Tuesday, December 24, 2013

Joy Will Come


Grief, I think, is felt more deeply at Christmas than any other season of the year.

It steals your breath and sinks like lead to the pit of your stomach.

It cries out against the sentiments that Christmas is a happy, jolly time.  It threatens the very idea of joy.

How can I find joy, it says, when my daughter's life was cut short by the hatred of another?

Where is joy for the mother who grieves the loss of her babies while she recovers in a hospital bed?

Or for the wife who sleeps alone at night instead of being held close by the arms of the man she thought would be by her side forever?  For the mother who sits across from her child at a table in a prison visitation room rather than her own dining room?

Find the joy in that, Grief challenges.

And yet, Christmas is "supposed" to be the most joyful time of the year.  We sing songs about it, we preach sermons about it, we celebrate it.

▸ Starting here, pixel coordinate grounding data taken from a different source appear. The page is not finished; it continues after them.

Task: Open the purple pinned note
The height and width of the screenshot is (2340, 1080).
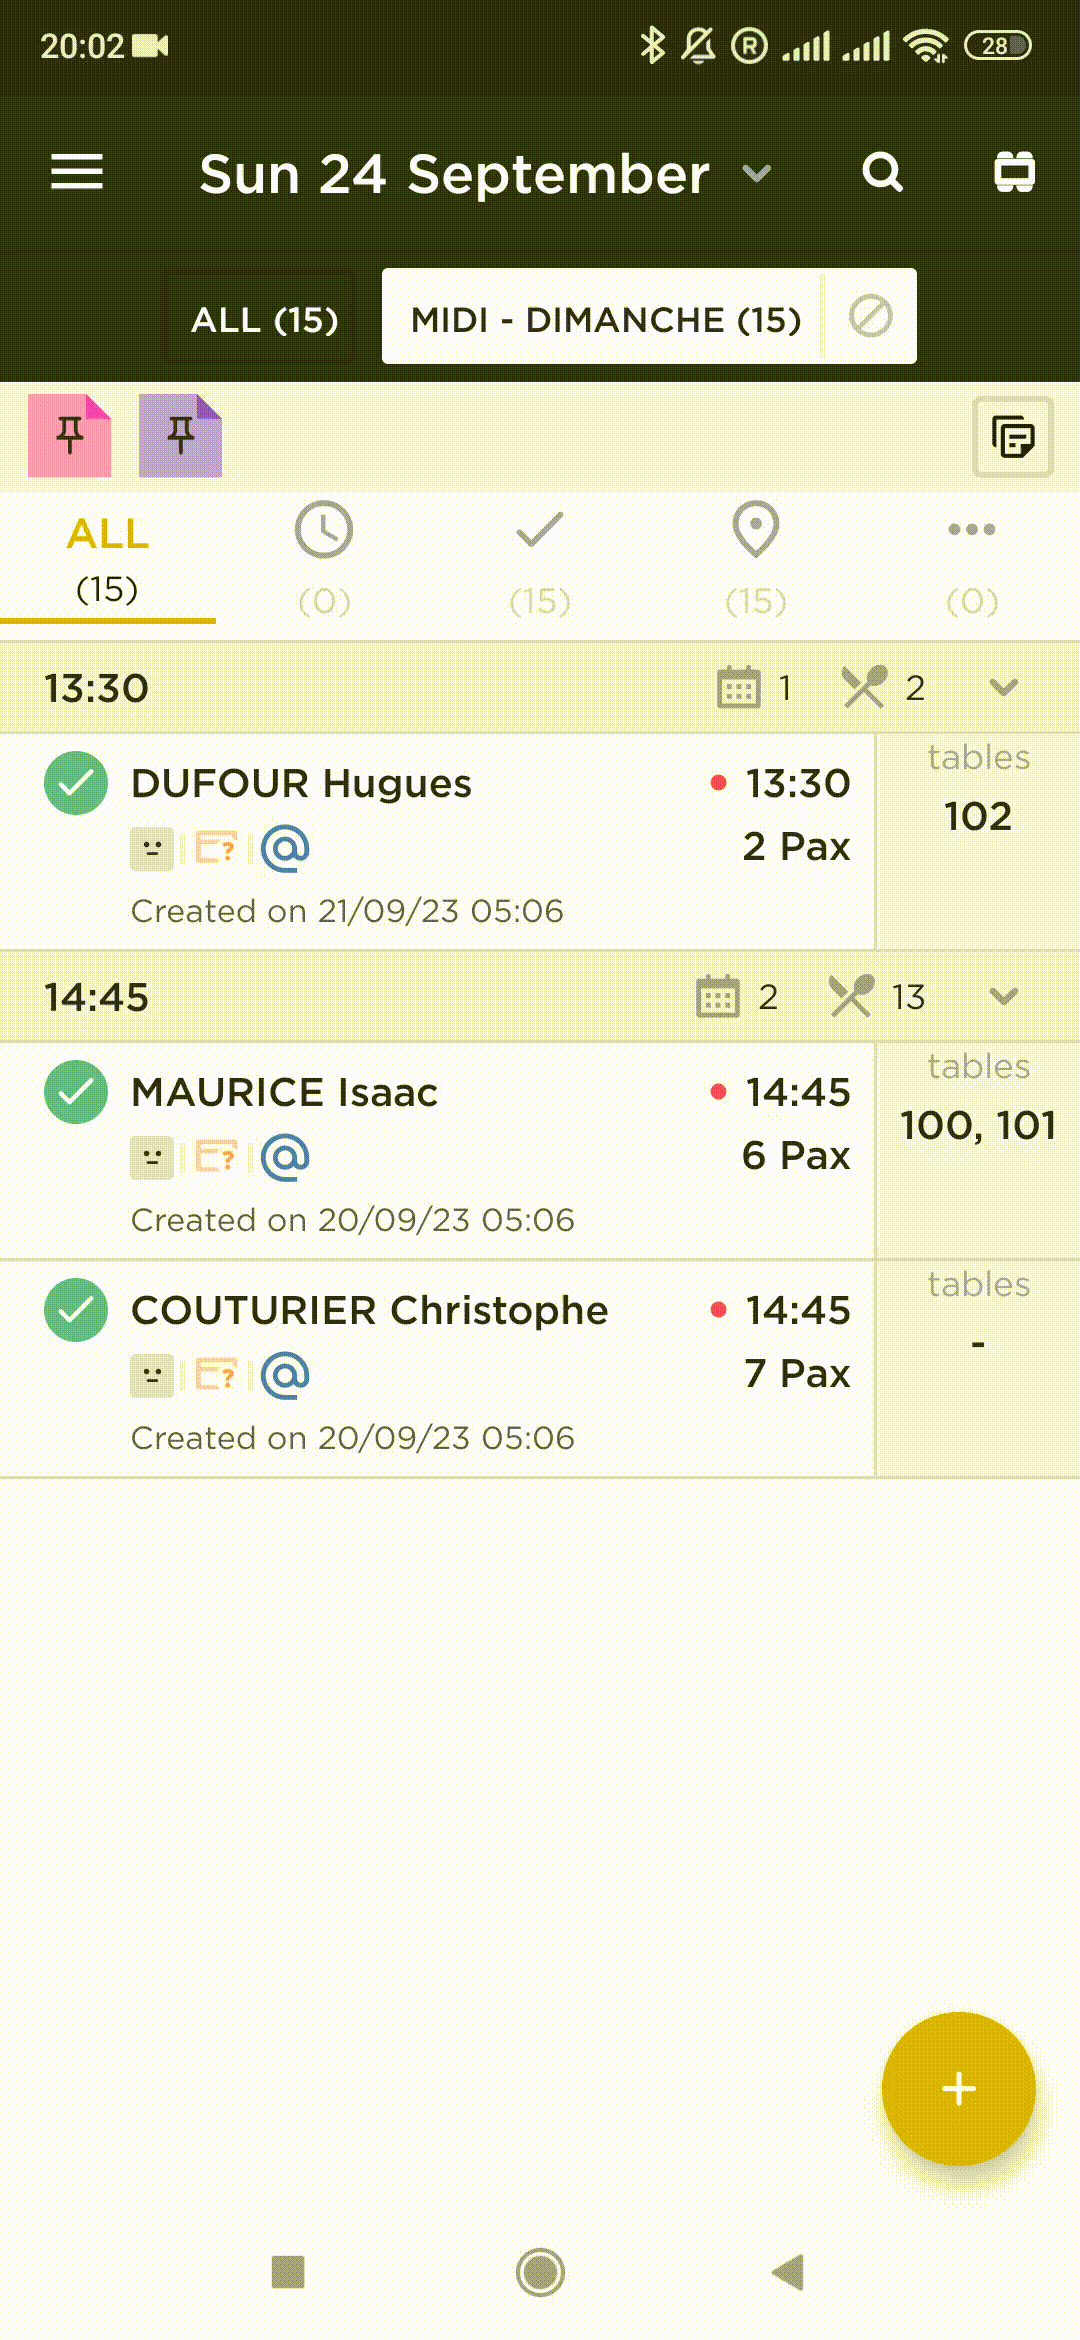Action: [181, 436]
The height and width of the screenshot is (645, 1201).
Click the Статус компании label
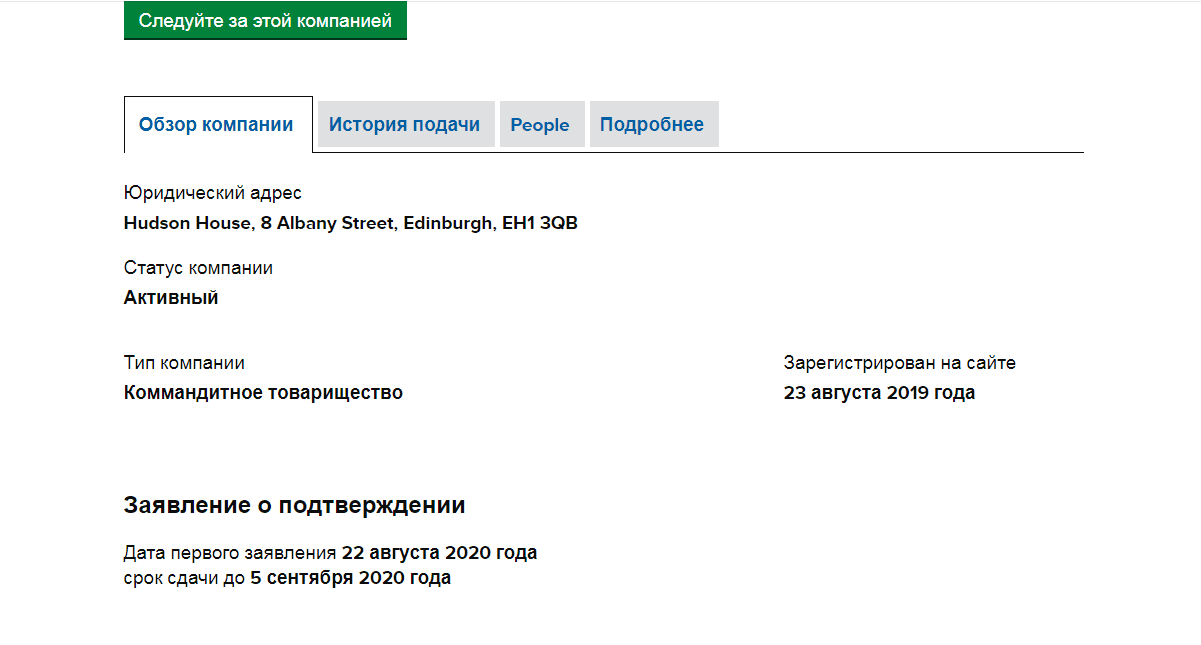[198, 268]
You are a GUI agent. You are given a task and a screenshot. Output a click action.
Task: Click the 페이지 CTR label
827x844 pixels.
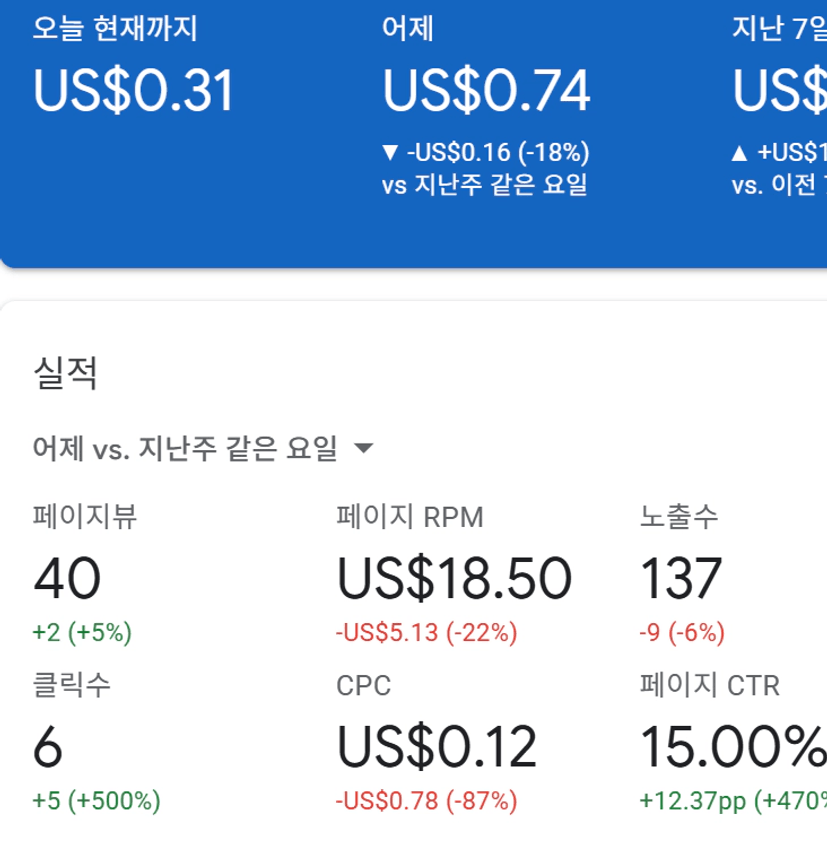click(709, 685)
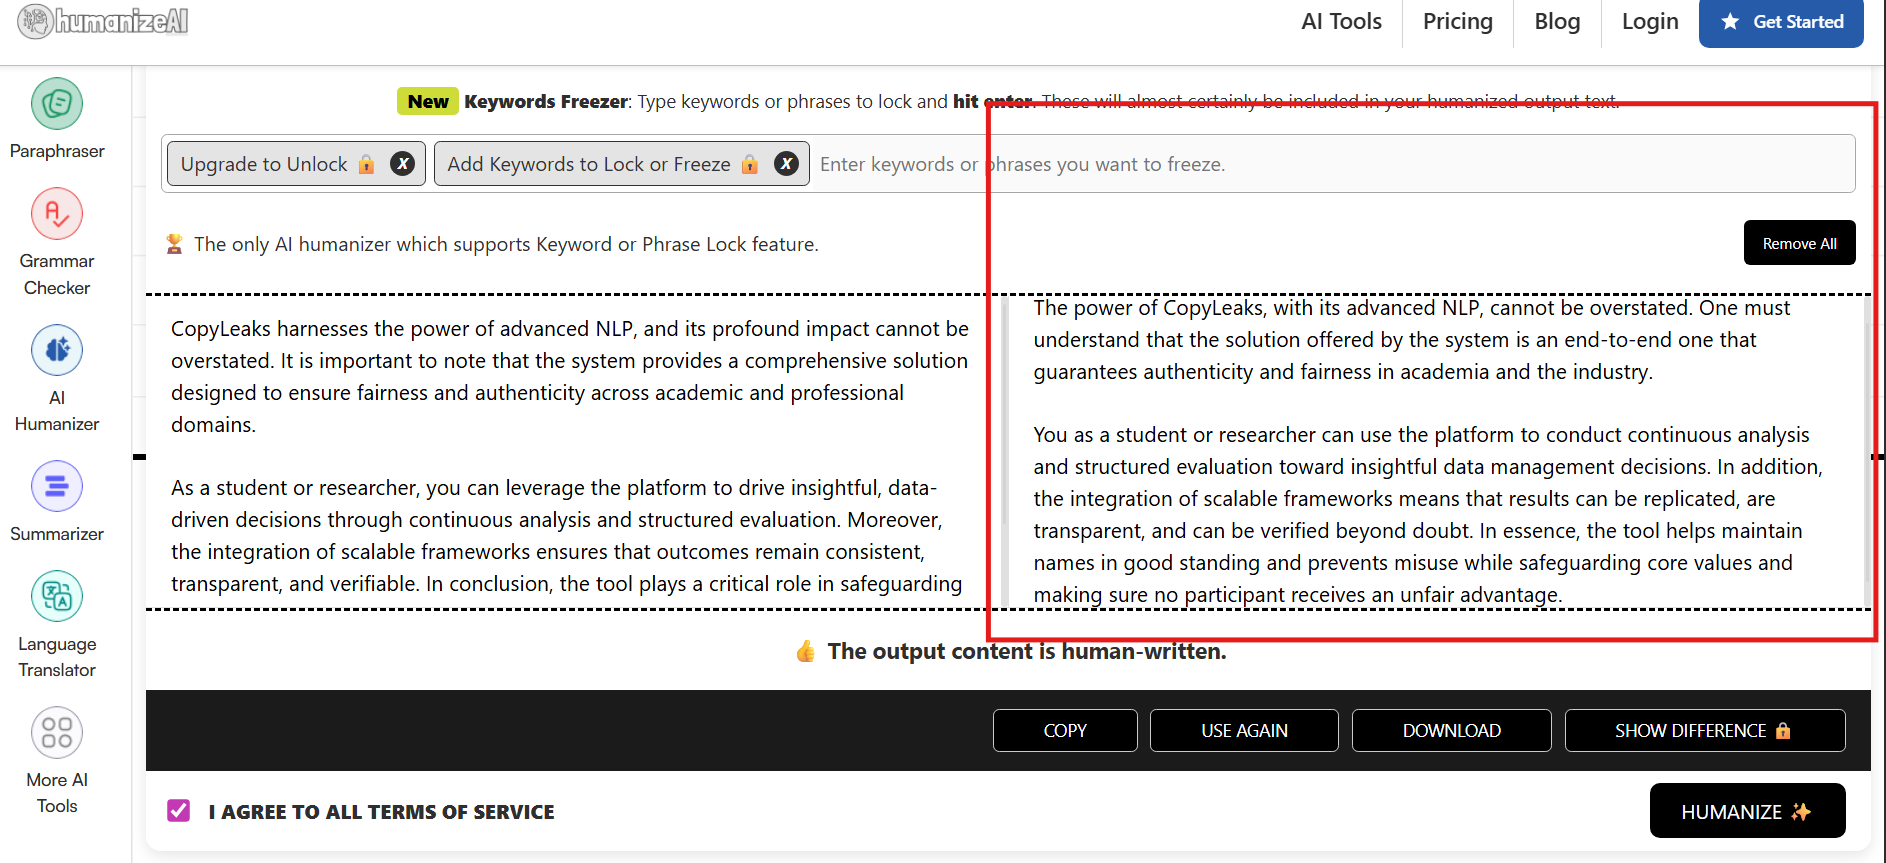1886x863 pixels.
Task: Download the humanized output
Action: click(x=1451, y=731)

But do we experience it?  As the weight of grief, injustice, sorrow press down on us, suffocating us, do we find joy?

I think about the hundreds of parents in Israel whose children were slaughtered by a jealous and paranoid king.  Would they have found joy in that first Christmas?

Would the whisper of hope have been enough to pierce through the heavy veil of grief and spark a flicker of joy in their hearts?  Is it enough today?

Because Jesus is just as real today as He was 2000 years ago.

He still beckons us to come and find in Him everything we need to bear the weight of life, of grief.  He still promises to deliver us from the oppression of the world that surrounds us.  He promises that we do not have to carry the weight of that world by ourselves.  He promises that there IS something better, that there is a world where joy is untainted by sorrow.

Psalm 30:5 promises that our weeping may last for a night -- or a year, or a lifetime -- but joy will come.  It will not come instead of the pain, but in spite of it, maybe even in the midst of it.  It will come when we carry our grief into His presence and lay it at His feet.

It will come when we continue to fix our eyes on Him, even in the midst of turmoil (Hebrews 12).

Joy will come.

Because joy isn't feeling happy or jolly or merry, or any of those "Christmasy" feelings.  JOY is knowing that Jesus is alive and that He conquered our enemy and the grave.  JOY is knowing that Jesus is very real and that He dwells in the midst of our pain and suffering.  JOY is found in the presence of our Savior.

Yes, Joy will -- and has -- come.

My sweet friends and family who are experiencing the unbearable weight of grief this Christmas, I pray you find the Hope and Joy of Jesus in spite of your sorrow.  I pray you will let Him wrap His arms around you and hold you close.  I pray you will sob into His shoulder like you would your earthly father and find comfort in His unfathomable love.  Oh, how I pray that you will trust Him to carry you through this enormously difficult time.  Run to Him, lean on Him, rest in Him.  He loves you so.